Split s repeatedly, with q ending each match:
string ss = ""; for ([s1,s2] in split_ex(s, q)) { assert [s1, s2] == exclude(s1 + s2, q); ss += s1; ss += s2; } assert ss == s;
Split s repeatedly, with q starting each match:
string ss = ""; for ([s1,s2] in split_in(s, q)) { assert [s1, s2] == include(s1 + s2, q); ss += s1; ss += s2; } assert ss == s;
This discussion strives for concreteness at the risk of painting the design into a corner. Many details still need to be worked through. The most significant point of feedback sought here is whether the algebra-of-patterns is appropriate and sufficient.
The Rev-1 API gets awkward on cases like:
string s = "a=1, b=2, c=3, "; string kv, del, k, eqv, eq, v; for ([kv,del] in split_ex(s, ", ")) { [k,eqv] = exclude(kv, "="); [eq,v] = include(eqv, "="); kv = k + v; del = ":"; } assert s == "a1:b2:c3";
Points of awkwardness are:
Multiple API calls on the "=" matching are still not averted
No substring capturing all of "a=1, ". If we had one, say scur, the following assignment would be more natural than the pair in the example:
scur = k + v + ":"
We declare names for substrings that are only used to target the next API call.
The recommended API treats the rev-1 points as composable primitives, and separates (in general) pattern from capture.
string s = "a=1, b=2, c=3, "; while (string ss = s, string k, string v, string scur; nextMatch(ss, scur & (k ^ "=" | v ^ ", ")) ) { scur = k + v + ":"; } assert s == "a1:b2:c3";
Some work is still needed on the ss declaration, and the iterator-loop syntactic interaction (nextMatch). Lower-level work has explored the possibility of integrating it with “0 ~ 10”-like stepping.
The top-level construct is nextMatch(string, pattern). It matches the pattern against the front of the string; this is described recursively next.
The combinators |, ^ and & all do pattern op pattern -> pattern.
Base cases
A read-only string is a pattern that matches exactly one occurrence of itself.
A writeable string is a pattern that matches anything.
Overloading to be built out to make, e.g. a writeable int qualify as a pattern that matches the character class [0-9].
Note this presentation considers a separate problem: how we differentiate a writeable string from a read-only (or COW) string
Expressivity = charclass, exact sequence
The operators, in their natural precendence order from loosest to tightest, and being naturally left-associative, give the recursive cases:
L|R |
inclusive then |
L consumes all characters that the L-pattern accepts, then R begins from the first character that L rejects. |
L^R |
exclusive then |
L consumes all characters that the R-pattern rejects, then R begins from the first character that R accepts. |
L&R |
same as |
General meaning: Both sides have to match the same run of characters.
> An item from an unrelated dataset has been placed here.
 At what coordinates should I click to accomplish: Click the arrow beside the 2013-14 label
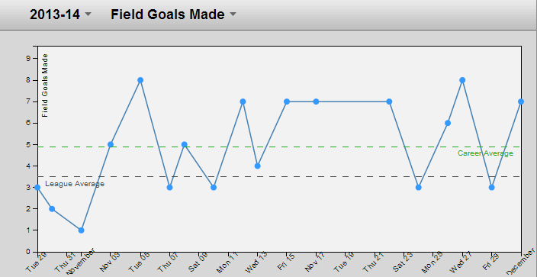click(88, 14)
Expected use: pairing a restrictive complex non-writeable pattern with a permissive simple writeable pattern, the latter declaring an alias for the result |
The semantics of failing to match need to be nailed down. Basically, the suggestion is
don’t throw exception
don’t end up in an infinite loop (matching zero more chars each time)
just exit the loop
Work is in progress describing an iterator-processing model for these patterns which includes modeling no-more-matches.
It is desirable that a | b | c have analogous meanings, when done on a string or on standard-in. As it is also done to standard-out, this in turn suggests the string append operator will also become |.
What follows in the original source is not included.